# [EXERCISE OBJECTIVE]
Filter the listing below, keeping only the lines with the word "envelope".

# [INPUT DATA]
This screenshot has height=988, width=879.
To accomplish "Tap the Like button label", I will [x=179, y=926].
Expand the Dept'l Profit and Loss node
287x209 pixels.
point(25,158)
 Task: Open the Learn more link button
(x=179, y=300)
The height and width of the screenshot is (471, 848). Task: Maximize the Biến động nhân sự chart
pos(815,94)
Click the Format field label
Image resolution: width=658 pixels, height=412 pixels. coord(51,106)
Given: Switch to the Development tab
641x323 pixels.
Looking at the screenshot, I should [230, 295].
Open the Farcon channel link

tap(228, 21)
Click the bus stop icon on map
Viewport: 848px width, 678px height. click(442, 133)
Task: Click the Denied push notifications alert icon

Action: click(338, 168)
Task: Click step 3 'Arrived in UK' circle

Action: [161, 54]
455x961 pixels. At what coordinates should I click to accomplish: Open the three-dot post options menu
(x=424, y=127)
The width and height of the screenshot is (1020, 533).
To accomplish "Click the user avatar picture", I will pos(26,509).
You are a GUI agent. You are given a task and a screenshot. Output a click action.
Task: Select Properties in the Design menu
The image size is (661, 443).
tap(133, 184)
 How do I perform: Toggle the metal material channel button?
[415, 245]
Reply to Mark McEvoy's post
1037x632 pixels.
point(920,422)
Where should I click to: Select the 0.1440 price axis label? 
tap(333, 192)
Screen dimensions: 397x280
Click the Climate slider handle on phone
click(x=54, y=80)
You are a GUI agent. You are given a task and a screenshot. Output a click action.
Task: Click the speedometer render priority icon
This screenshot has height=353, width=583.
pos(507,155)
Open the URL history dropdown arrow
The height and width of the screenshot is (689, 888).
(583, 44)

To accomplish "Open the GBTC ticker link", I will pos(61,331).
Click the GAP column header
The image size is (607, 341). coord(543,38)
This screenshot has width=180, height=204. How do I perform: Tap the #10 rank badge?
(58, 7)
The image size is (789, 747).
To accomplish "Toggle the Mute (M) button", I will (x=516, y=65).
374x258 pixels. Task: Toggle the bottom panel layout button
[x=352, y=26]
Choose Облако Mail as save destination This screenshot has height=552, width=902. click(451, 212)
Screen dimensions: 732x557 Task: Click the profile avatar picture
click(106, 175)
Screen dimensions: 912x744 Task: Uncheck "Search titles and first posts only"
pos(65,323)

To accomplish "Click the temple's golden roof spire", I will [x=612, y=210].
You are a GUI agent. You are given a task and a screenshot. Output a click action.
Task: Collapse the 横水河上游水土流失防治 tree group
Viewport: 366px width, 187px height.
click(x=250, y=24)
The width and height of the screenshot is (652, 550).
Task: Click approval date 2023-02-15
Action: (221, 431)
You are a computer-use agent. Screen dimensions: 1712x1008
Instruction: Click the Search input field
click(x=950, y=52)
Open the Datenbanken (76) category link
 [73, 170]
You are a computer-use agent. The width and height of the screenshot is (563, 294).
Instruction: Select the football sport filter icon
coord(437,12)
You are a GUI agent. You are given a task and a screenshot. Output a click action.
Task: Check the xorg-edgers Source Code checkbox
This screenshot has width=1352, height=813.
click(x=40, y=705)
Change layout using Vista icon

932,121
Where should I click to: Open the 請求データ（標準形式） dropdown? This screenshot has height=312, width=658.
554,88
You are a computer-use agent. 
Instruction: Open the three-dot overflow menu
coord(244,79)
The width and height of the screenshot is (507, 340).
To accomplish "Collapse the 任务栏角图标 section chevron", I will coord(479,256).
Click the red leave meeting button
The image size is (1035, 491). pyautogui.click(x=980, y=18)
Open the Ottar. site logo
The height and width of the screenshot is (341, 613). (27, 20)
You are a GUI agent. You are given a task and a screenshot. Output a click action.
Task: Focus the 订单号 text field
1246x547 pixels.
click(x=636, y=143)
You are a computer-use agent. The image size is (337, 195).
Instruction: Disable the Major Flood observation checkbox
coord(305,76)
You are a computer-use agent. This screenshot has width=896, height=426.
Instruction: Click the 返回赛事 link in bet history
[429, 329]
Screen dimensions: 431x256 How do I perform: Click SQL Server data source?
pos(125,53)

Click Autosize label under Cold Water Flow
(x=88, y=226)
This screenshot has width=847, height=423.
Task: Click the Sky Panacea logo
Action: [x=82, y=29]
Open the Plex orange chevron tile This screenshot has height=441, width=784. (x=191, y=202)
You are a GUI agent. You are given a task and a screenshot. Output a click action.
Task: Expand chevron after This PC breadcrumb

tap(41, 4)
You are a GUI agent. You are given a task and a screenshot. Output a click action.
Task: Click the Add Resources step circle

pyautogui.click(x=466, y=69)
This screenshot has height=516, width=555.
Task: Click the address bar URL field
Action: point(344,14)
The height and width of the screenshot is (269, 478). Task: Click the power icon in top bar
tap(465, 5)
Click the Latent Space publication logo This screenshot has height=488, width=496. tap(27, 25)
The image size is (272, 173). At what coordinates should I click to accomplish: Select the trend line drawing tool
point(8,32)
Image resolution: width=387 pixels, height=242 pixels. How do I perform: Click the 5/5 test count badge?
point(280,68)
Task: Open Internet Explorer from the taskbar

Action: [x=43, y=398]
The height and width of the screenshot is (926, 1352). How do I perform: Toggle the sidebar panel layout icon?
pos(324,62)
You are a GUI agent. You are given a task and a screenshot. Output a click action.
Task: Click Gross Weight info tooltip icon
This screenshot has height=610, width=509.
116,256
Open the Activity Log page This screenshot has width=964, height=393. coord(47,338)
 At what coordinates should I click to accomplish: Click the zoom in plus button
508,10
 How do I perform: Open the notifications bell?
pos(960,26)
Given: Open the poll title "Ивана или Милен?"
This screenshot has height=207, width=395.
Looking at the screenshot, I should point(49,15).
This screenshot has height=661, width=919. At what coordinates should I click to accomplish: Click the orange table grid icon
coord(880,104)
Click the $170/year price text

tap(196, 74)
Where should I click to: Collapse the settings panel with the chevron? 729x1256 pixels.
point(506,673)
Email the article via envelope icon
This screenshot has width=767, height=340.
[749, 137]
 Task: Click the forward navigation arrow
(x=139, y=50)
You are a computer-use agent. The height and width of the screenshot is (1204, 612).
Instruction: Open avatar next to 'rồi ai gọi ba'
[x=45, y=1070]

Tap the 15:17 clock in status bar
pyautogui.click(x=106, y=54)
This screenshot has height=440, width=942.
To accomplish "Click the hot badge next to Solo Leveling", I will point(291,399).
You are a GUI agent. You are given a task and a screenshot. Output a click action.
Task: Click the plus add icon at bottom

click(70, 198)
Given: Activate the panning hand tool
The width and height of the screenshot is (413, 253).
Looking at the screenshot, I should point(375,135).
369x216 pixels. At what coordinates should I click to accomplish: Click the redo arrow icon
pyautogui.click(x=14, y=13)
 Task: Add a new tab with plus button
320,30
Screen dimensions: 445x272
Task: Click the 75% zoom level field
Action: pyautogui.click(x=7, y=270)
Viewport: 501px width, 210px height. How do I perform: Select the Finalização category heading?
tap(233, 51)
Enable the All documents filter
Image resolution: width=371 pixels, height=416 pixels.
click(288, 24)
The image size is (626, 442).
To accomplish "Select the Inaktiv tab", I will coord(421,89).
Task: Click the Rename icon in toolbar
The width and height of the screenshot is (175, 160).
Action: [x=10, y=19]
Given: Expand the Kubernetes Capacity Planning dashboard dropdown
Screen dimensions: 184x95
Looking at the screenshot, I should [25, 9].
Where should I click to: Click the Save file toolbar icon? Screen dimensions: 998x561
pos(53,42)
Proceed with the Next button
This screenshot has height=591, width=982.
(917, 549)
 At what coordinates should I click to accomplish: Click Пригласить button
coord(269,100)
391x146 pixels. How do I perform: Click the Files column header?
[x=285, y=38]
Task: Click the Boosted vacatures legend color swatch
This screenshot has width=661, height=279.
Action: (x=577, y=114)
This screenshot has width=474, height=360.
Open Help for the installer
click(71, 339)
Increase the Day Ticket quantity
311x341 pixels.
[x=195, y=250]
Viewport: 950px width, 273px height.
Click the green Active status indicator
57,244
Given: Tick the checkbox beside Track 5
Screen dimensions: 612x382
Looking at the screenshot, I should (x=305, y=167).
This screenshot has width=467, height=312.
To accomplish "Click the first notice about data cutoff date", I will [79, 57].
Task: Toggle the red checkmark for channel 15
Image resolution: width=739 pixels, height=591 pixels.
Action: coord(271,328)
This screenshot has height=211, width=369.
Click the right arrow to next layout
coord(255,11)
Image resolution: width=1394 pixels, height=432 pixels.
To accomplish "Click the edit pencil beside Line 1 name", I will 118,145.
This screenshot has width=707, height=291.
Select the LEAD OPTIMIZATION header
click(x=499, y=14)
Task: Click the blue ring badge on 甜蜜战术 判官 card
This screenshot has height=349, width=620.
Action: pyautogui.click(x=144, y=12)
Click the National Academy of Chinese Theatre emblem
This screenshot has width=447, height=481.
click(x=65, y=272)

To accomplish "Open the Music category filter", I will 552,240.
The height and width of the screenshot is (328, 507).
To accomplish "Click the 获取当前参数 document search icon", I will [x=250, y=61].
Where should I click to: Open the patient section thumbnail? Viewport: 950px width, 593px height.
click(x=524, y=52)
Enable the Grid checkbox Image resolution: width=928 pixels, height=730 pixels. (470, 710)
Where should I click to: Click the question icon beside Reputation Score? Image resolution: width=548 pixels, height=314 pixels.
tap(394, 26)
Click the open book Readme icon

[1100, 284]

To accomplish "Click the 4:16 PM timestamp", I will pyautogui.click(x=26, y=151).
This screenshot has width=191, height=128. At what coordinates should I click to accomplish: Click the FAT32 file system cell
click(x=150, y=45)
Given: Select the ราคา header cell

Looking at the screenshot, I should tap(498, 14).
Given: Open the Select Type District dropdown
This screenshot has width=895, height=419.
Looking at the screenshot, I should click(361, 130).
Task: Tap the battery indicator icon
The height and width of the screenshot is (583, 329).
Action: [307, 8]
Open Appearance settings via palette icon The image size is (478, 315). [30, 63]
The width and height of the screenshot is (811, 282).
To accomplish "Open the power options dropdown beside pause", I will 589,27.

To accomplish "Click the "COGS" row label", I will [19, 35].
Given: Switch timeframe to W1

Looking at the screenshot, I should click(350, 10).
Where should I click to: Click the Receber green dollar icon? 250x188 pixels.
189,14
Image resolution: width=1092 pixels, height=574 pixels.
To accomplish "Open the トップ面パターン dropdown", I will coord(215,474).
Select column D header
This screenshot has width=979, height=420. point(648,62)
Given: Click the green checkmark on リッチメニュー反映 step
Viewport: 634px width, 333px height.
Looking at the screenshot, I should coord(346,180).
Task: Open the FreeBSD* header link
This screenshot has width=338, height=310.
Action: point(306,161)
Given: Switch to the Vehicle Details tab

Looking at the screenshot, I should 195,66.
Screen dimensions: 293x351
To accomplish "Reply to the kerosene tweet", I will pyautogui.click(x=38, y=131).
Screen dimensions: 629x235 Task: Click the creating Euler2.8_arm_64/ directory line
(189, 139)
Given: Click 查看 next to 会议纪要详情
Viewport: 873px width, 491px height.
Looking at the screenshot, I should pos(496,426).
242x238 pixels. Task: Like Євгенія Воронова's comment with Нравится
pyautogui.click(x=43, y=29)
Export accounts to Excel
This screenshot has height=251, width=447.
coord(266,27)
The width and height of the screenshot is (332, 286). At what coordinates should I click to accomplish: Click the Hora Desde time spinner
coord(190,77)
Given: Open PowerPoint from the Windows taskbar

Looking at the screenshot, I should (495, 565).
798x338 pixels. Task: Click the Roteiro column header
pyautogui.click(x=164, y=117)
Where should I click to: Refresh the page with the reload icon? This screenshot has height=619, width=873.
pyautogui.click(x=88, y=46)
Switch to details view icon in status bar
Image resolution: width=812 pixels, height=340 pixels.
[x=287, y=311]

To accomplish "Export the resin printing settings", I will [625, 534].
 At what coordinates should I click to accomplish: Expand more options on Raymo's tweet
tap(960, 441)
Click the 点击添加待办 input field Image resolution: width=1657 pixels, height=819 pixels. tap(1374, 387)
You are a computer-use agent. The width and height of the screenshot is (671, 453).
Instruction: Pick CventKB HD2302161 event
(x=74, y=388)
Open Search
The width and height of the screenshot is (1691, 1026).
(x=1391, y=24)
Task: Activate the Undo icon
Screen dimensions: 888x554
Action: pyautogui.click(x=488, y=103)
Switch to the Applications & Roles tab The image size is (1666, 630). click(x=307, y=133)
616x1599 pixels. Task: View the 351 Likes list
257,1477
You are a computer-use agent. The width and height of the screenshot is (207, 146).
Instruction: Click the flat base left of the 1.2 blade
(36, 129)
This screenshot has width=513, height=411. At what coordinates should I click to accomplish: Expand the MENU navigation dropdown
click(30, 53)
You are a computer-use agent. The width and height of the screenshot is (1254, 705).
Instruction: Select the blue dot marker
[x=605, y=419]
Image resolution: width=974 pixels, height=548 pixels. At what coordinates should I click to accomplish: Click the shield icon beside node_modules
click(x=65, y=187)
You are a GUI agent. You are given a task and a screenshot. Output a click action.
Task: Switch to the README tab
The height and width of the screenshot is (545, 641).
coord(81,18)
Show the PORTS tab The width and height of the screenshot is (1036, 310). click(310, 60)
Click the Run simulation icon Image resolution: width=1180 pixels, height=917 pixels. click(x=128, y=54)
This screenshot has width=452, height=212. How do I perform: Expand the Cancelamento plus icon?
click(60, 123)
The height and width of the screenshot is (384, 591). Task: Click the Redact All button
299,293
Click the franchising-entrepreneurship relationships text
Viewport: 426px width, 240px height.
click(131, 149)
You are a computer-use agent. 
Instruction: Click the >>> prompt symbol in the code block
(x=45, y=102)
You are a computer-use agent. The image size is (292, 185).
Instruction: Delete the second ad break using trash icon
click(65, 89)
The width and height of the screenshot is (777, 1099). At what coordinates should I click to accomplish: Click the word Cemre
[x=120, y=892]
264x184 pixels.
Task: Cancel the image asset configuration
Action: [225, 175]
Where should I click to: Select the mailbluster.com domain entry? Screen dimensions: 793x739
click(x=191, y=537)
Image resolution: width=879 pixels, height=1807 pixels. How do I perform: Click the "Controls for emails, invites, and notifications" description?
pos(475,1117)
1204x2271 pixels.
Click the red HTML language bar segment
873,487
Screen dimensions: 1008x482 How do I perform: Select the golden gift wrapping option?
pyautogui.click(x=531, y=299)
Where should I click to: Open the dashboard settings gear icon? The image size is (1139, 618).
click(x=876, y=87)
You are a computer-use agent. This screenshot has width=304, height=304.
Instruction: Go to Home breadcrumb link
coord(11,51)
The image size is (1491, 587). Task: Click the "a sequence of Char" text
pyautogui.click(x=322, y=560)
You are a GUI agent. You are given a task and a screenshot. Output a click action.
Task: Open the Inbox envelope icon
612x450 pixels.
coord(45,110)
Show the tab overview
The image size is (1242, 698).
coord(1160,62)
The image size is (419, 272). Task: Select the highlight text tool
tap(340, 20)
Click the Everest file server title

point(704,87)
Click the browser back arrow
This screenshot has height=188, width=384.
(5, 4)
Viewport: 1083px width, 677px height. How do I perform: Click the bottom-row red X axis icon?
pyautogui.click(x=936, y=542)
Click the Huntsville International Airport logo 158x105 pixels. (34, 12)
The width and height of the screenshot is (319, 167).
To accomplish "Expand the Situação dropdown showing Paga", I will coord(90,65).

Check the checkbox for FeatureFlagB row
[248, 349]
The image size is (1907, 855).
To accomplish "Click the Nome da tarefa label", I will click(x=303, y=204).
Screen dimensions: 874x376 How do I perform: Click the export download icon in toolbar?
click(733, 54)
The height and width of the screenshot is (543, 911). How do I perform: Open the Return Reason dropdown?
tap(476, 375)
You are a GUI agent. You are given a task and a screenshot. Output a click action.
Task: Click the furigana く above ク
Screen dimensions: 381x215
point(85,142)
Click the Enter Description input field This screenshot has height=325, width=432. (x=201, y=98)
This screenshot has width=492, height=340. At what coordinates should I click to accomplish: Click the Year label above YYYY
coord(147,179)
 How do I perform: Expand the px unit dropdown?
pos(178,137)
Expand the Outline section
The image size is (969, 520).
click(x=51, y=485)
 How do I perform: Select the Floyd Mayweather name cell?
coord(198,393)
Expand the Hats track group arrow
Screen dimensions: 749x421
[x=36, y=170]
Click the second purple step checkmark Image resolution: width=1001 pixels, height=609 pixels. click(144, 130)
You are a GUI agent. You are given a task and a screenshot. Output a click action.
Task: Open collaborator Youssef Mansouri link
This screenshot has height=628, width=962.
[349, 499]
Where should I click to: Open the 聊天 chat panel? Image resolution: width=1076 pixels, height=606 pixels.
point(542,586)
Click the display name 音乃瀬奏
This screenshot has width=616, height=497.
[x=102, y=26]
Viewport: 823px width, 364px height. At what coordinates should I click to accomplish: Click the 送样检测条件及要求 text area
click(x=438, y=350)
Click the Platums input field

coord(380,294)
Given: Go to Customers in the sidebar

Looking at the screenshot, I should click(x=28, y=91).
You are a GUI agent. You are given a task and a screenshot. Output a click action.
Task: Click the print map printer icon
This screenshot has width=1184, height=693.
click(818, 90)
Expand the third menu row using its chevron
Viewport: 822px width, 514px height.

# [WORKED SOLUTION]
Email the article via envelope icon
Task: Open the Inbox envelope icon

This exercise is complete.